* **AVAILABLE RECORDS**:
++++++++++++++++++++

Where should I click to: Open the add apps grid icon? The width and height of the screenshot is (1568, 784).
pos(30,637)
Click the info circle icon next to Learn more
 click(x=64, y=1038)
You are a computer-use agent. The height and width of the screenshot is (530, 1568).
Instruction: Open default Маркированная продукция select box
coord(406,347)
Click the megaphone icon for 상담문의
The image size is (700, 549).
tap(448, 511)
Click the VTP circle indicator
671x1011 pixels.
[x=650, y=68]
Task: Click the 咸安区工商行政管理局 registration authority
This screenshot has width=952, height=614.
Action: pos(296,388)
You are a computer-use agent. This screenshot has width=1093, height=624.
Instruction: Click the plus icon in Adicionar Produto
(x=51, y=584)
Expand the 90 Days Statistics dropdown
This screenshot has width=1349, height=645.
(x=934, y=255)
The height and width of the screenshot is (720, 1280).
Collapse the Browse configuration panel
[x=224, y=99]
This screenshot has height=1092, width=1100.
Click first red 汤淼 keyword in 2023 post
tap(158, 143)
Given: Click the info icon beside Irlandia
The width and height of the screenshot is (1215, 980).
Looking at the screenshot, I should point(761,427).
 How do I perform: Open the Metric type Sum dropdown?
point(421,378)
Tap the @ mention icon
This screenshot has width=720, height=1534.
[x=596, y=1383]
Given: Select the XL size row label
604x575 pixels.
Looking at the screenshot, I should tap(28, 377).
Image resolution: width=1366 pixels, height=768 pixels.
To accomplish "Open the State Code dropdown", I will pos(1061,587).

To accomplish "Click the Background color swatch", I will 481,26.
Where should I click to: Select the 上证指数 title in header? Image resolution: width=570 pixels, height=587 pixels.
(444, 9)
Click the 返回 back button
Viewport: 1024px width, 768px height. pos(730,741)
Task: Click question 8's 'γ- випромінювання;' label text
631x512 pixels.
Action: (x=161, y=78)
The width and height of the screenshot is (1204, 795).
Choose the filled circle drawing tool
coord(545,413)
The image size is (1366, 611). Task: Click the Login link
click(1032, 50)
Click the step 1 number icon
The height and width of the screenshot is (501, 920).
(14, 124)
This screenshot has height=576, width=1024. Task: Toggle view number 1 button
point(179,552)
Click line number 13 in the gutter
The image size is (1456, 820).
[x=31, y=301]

++++++++++++++++++++

* **ACTIVITY**: Your job here is to copy the entries above exactly.

* **ANSWER SECTION**:
Where should I click to: Open the add apps grid icon? The width and height of the screenshot is (1568, 784).
pos(30,637)
Click the info circle icon next to Learn more
 click(x=64, y=1038)
You are a computer-use agent. The height and width of the screenshot is (530, 1568).
Instruction: Open default Маркированная продукция select box
coord(406,347)
Click the megaphone icon for 상담문의
The image size is (700, 549).
tap(448, 511)
Click the VTP circle indicator
671x1011 pixels.
[x=650, y=68]
Task: Click the 咸安区工商行政管理局 registration authority
This screenshot has width=952, height=614.
Action: pos(296,388)
You are a computer-use agent. This screenshot has width=1093, height=624.
Instruction: Click the plus icon in Adicionar Produto
(x=51, y=584)
Expand the 90 Days Statistics dropdown
This screenshot has width=1349, height=645.
(x=934, y=255)
The height and width of the screenshot is (720, 1280).
Collapse the Browse configuration panel
[x=224, y=99]
This screenshot has height=1092, width=1100.
Click first red 汤淼 keyword in 2023 post
tap(158, 143)
Given: Click the info icon beside Irlandia
The width and height of the screenshot is (1215, 980).
Looking at the screenshot, I should point(761,427).
 How do I perform: Open the Metric type Sum dropdown?
point(421,378)
Tap the @ mention icon
This screenshot has width=720, height=1534.
[x=596, y=1383]
Given: Select the XL size row label
604x575 pixels.
Looking at the screenshot, I should tap(28, 377).
Image resolution: width=1366 pixels, height=768 pixels.
To accomplish "Open the State Code dropdown", I will pos(1061,587).

To accomplish "Click the Background color swatch", I will 481,26.
Where should I click to: Select the 上证指数 title in header? Image resolution: width=570 pixels, height=587 pixels.
(444, 9)
Click the 返回 back button
Viewport: 1024px width, 768px height. pos(730,741)
Task: Click question 8's 'γ- випромінювання;' label text
631x512 pixels.
Action: (x=161, y=78)
The width and height of the screenshot is (1204, 795).
Choose the filled circle drawing tool
coord(545,413)
The image size is (1366, 611). Task: Click the Login link
click(1032, 50)
Click the step 1 number icon
The height and width of the screenshot is (501, 920).
(14, 124)
This screenshot has height=576, width=1024. Task: Toggle view number 1 button
point(179,552)
Click line number 13 in the gutter
The image size is (1456, 820).
[x=31, y=301]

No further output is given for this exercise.